The third major factor is the rise in US interest rates. Not only will this have a negative impact on US industry as investment will cost more, but the debt of many other countries price is in US dollars. This means that the cost of borrowing to them rises, and there is a natural reflection into the overall economy.

In terms of the electronics industry, the health of the global economy naturally has an effect on the electronics industry. As costs go up as a result of interest rates, and demand falls, this is bad news for companies. It will affect the electronics industry as much as any other.

That said, different areas of electronics industry will be affect in different ways. In the last downturn, the effects were delayed in some areas compared to others. Large projects where the investment has already been set aside will continue for the most part. This will have the effect of delaying the impact of the slowdown on some areas of the electronics industry. However new investment may be shelved. Any slowdown or even uncertainty will cause companies and governments to act cautiously, and investing less. This always ripples through into the economy as a whole.

Consumer spending is also another major area of interest. With consumers spending on a whole host of electronic gadgets from mobile phones and tablets to automobiles (which these days contain huge amounts of electronics), any impact on consumer spending will have a major impact on the electronics industry as a whole.

A recent report in the UK, said that the number of profit warnings for FTSE 100 companies had increased in recent months, reaching the levels of the 2008 crash, and this will mean that companies are less certain of the future. They will take on fewer staff, or lay off those they already have. This will dent consumer confidence and reduce their spending as well.

The result of all these effects will mean there is a general downturn. But there is some light at the end of the tunnel for the electronics industry.

Companies wanting to buy electronic components will find they are more widely available. With overproduction in some areas, costs will also fall as well. But to counter this to some extent, many chip manufacturers had already foreseen a downturn - previous predictions for 2016 indicated a flat year and as a result, many chip manufactures would already have started to scale back seeing a lower level of demand. There is always a delay in this process as it takes time to reduce the level of inventory in the supply chain.

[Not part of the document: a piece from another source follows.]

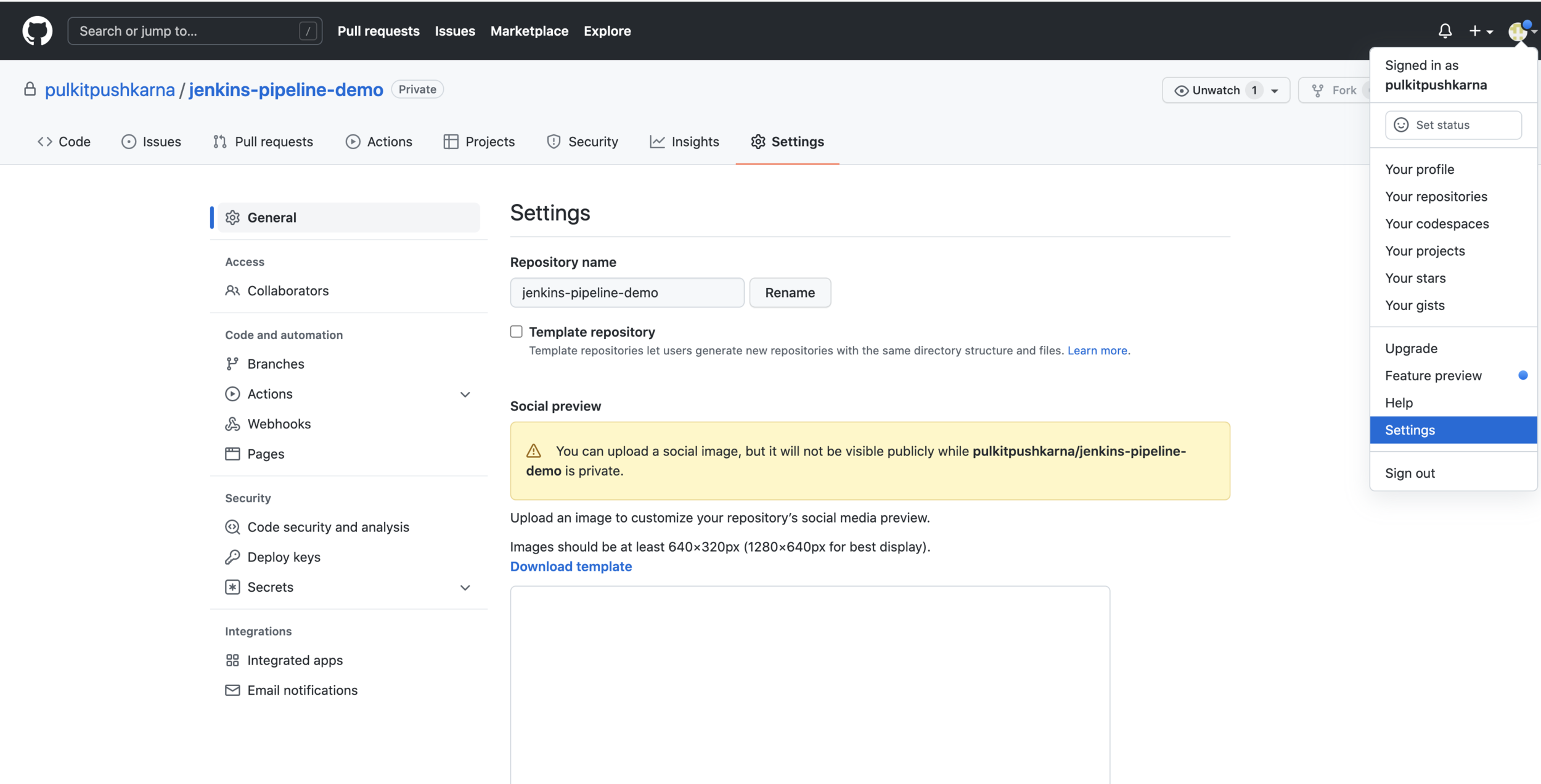1541x784 pixels.
Task: Open the notifications bell
Action: 1445,31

Even though there is a general slowdown, there are a number of other drivers that will help the electronics industry. One is that the level of electronics within vehicles is increasing. More automation, more gadgets in cars, and increasing levels of functionality like driver assistance functions, and ultimately driverless cars.

Another are of promise is the Internet of Things. There are predictions of many billions of devices being connected by 2020 - the actual number varies from one report to the next, but the overall trend is for a massive increase.

Forecasts seem to indicate this will start to have a major impact on the electronics industry from about 2017 onwards.

While previous predictions have indicated 2016 would be a flat year for electronics industry growth, it is likely in view of the overall downturn that we will see some reduction in the industry in 2016, but against this the automotive industry along with communications in the form of the Internet of Things is likely to drive growth in some sectors that will reflect into the electronics industry growth as a whole.